(Aufgaben)
1. Aus welchen Lehrveranstaltungen ist das Buch laut dem Textauszug zum IT-Management hervorgegangen?
2. Gib aus dem Textauszug zum IT-Management alles von „Um diese Herausforderungen“ bis hinunter zu „sich weiterentwickeln möchten.“ wortgetreu wieder.

(Vorliegender Textauszug)

Um diese Herausforderungen zu bewältigen, muss man sich mit einer Vielzahl von Themen befassen. Das Spektrum reicht von der Auseinandersetzung mit Unternehmensstrategien und Geschäftsmodellen bis hin zu detaillierten technischen Fragestellungen. Aber auch Themen wie die Gewinnung qualifizierten Personals, die Verhandlung mit IT-Lieferanten oder die Ermittlung von IT-Kosten gehören zu den Aufgaben von IT-Managerinnen und -Managern.

Dieses Buch richtet sich vor allem an Leserinnen und Leser, die sich bislang nicht oder nur wenig mit dem IT-Management auseinandergesetzt haben und einen fundierten Einstieg in die wichtigsten Aspekte dieses Aufgabengebiets gewinnen möchten. Zur Zielgruppe gehören daher zum einen Studierende IT-naher Studiengänge, zum anderen Berufstätige, die sich weiterentwickeln möchten.

Das vorliegende Werk ist aus Vorlesungen für Informatik- und Wirtschaftsinformatik-Studierende hervorgegangen. Entsprechend werden Themen, die in diesen Studiengängen an anderer Stelle behandelt werden, im vorliegenden Buch nicht mehr vertieft.

(Datenzeilen)

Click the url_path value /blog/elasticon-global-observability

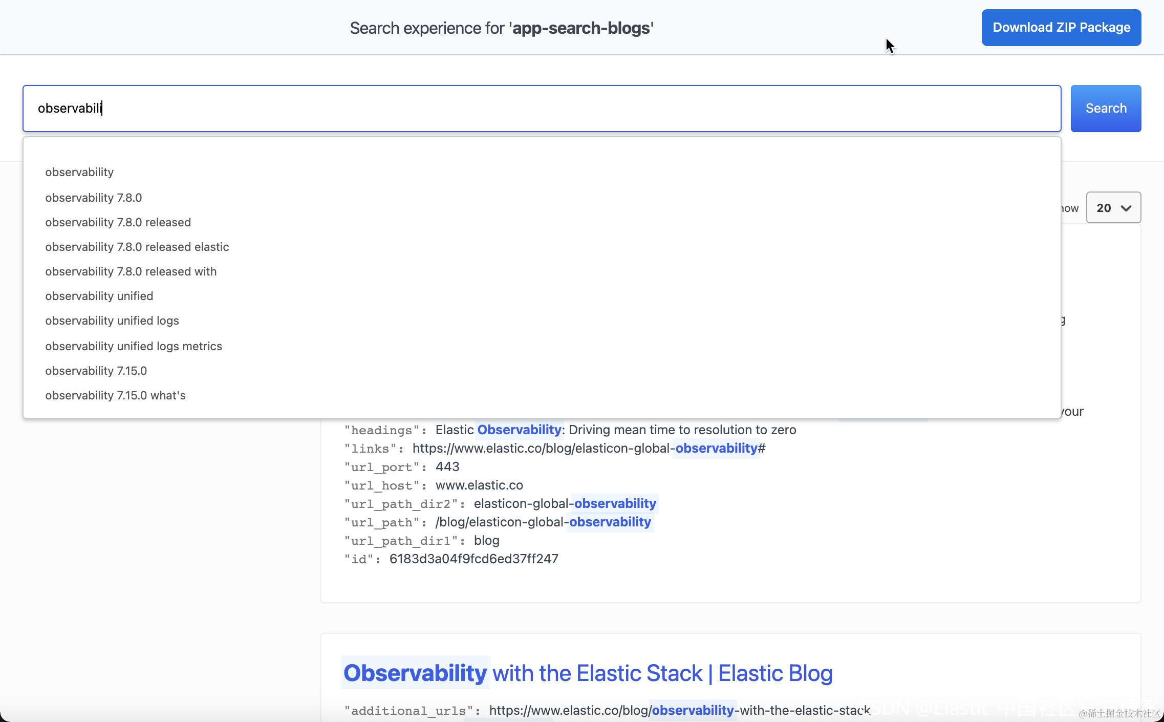(x=543, y=522)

(Ergebnisse je Aufgabe)
1. Aus Vorlesungen für Informatik- und Wirtschaftsinformatik-Studierende.

2.
Um diese Herausforderungen zu bewältigen, muss man sich mit einer Vielzahl von Themen befassen. Das Spektrum reicht von der Auseinandersetzung mit Unternehmensstrategien und Geschäftsmodellen bis hin zu detaillierten technischen Fragestellungen. Aber auch Themen wie die Gewinnung qualifizierten Personals, die Verhandlung mit IT-Lieferanten oder die Ermittlung von IT-Kosten gehören zu den Aufgaben von IT-Managerinnen und -Managern.

Dieses Buch richtet sich vor allem an Leserinnen und Leser, die sich bislang nicht oder nur wenig mit dem IT-Management auseinandergesetzt haben und einen fundierten Einstieg in die wichtigsten Aspekte dieses Aufgabengebiets gewinnen möchten. Zur Zielgruppe gehören daher zum einen Studierende IT-naher Studiengänge, zum anderen Berufstätige, die sich weiterentwickeln möchten.